= THE TASK =
The lines to copy run from the one containing "The height and width of the screenshot is (520, 650)." to the end of the listing. Please write them out exactly, minus the pictures.

((

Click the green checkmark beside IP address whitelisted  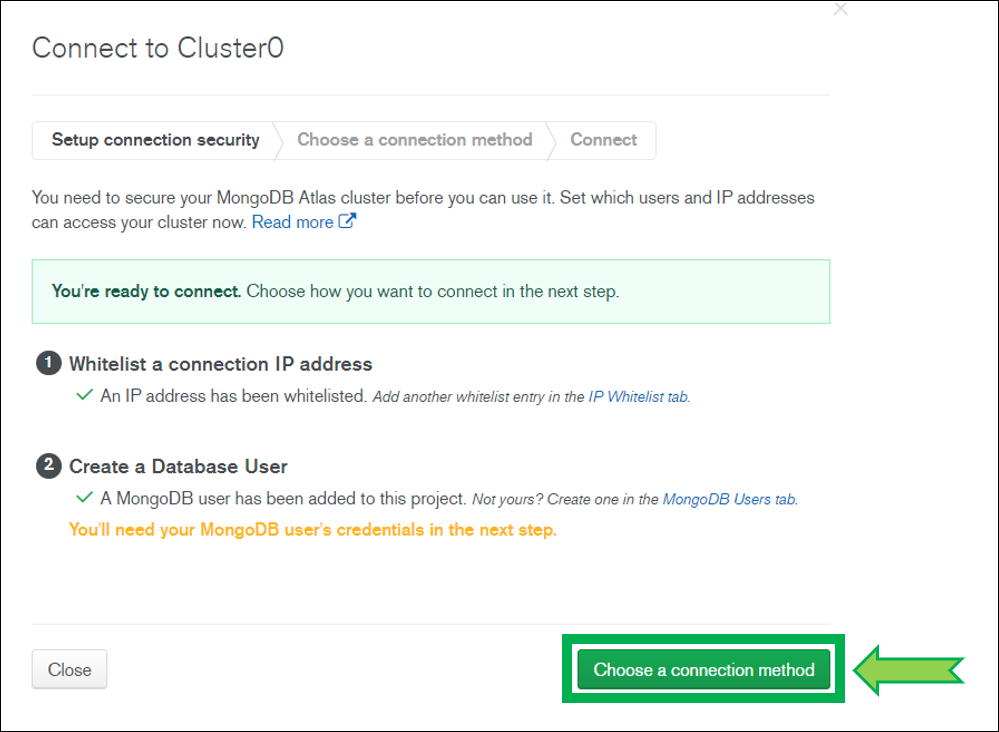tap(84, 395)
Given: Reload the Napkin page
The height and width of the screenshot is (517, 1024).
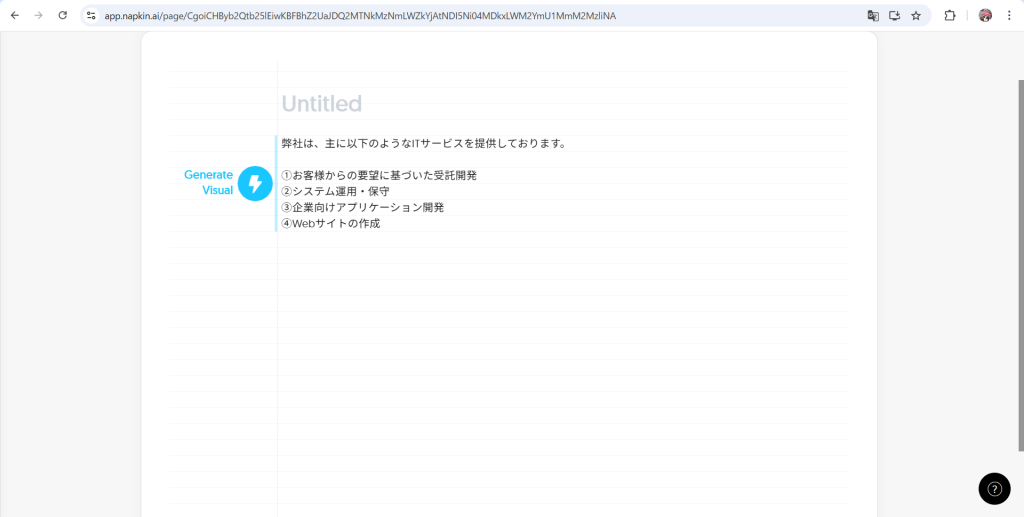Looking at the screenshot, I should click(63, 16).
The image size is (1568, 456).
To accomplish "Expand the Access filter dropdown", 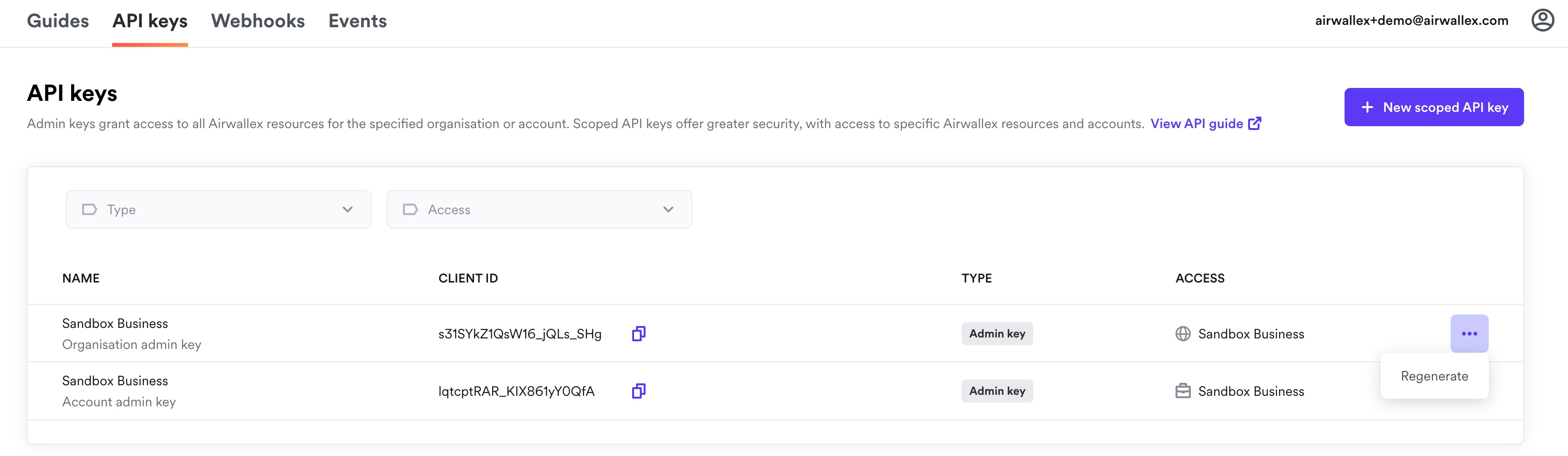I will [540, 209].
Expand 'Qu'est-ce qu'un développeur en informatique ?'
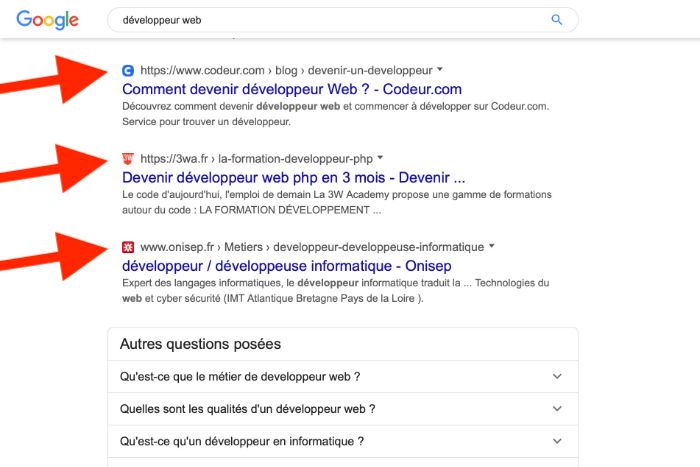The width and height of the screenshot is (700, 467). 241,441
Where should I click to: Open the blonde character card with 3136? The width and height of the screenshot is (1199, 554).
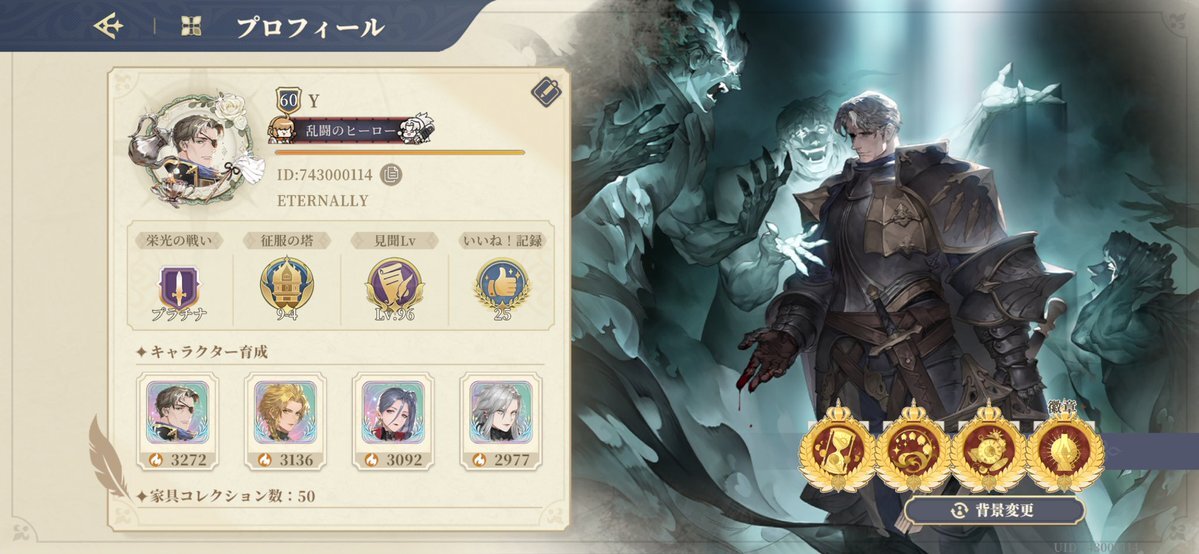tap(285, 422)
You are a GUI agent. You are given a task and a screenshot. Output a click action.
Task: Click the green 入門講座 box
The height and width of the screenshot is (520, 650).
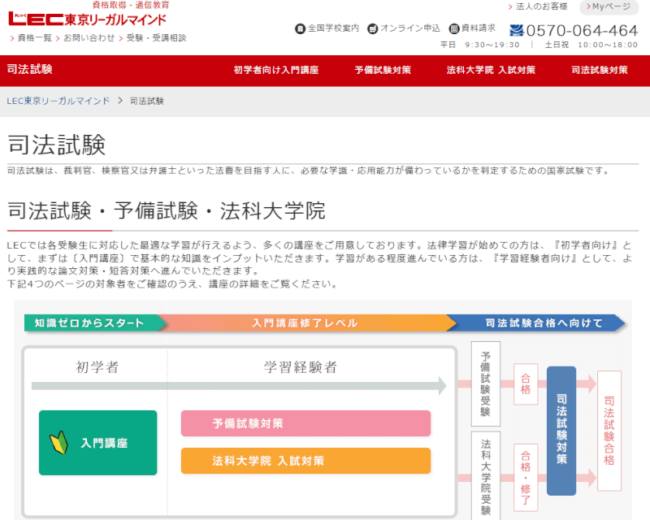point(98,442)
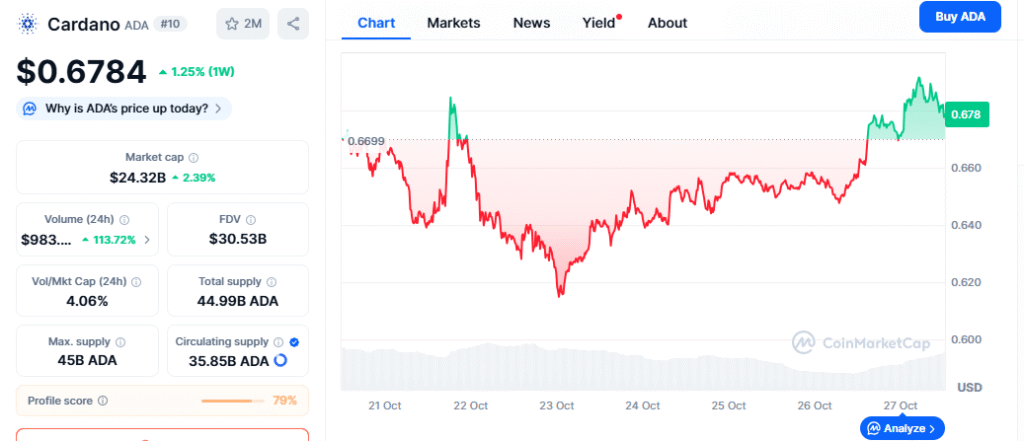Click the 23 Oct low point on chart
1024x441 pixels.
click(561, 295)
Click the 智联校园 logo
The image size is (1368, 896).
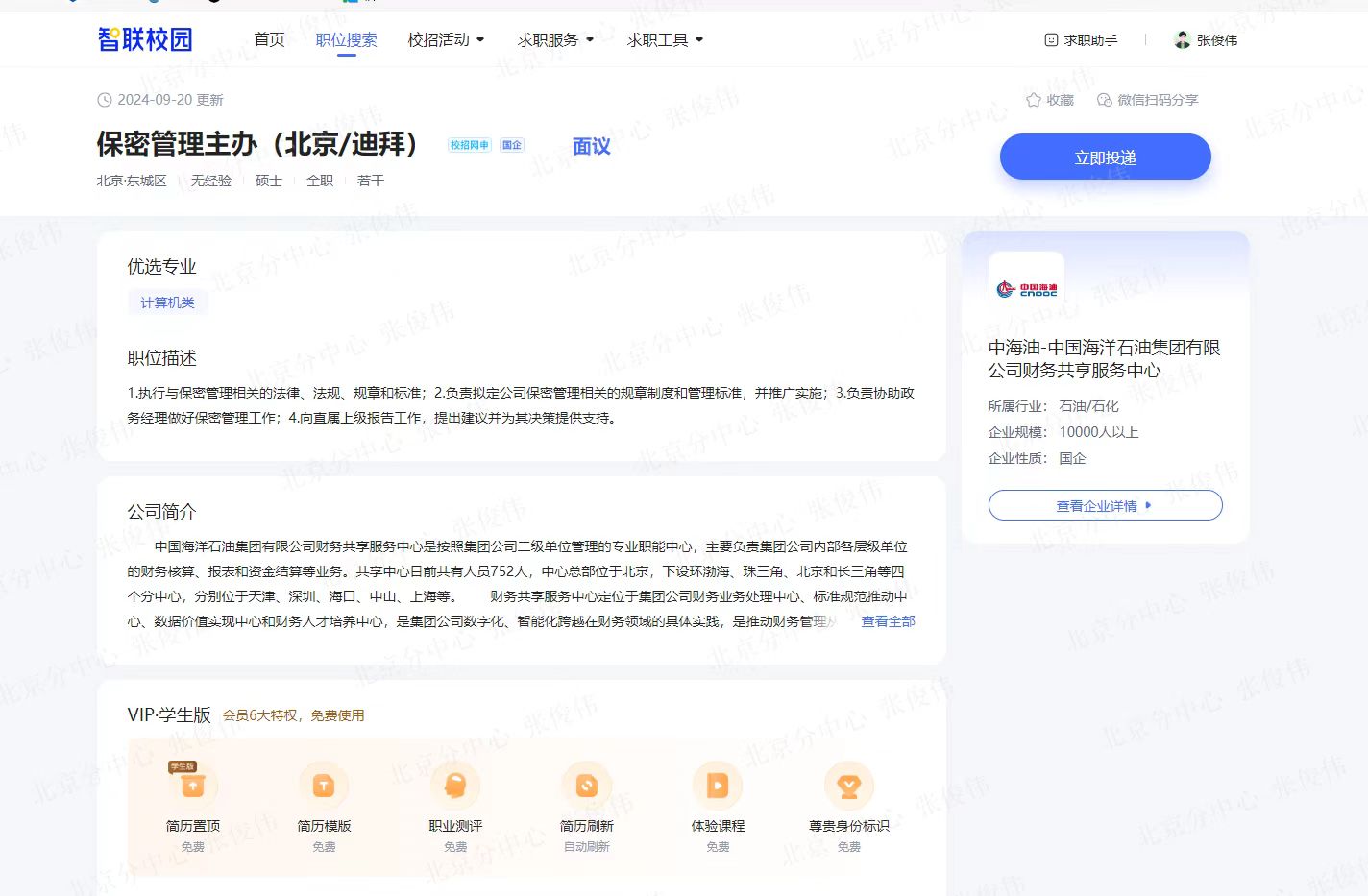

))

= FINISHED TASK =
The height and width of the screenshot is (520, 650).
point(98,442)
Click the 23 Oct low point on chart
1024x441 pixels.
click(561, 295)
Click the 智联校园 logo
The image size is (1368, 896).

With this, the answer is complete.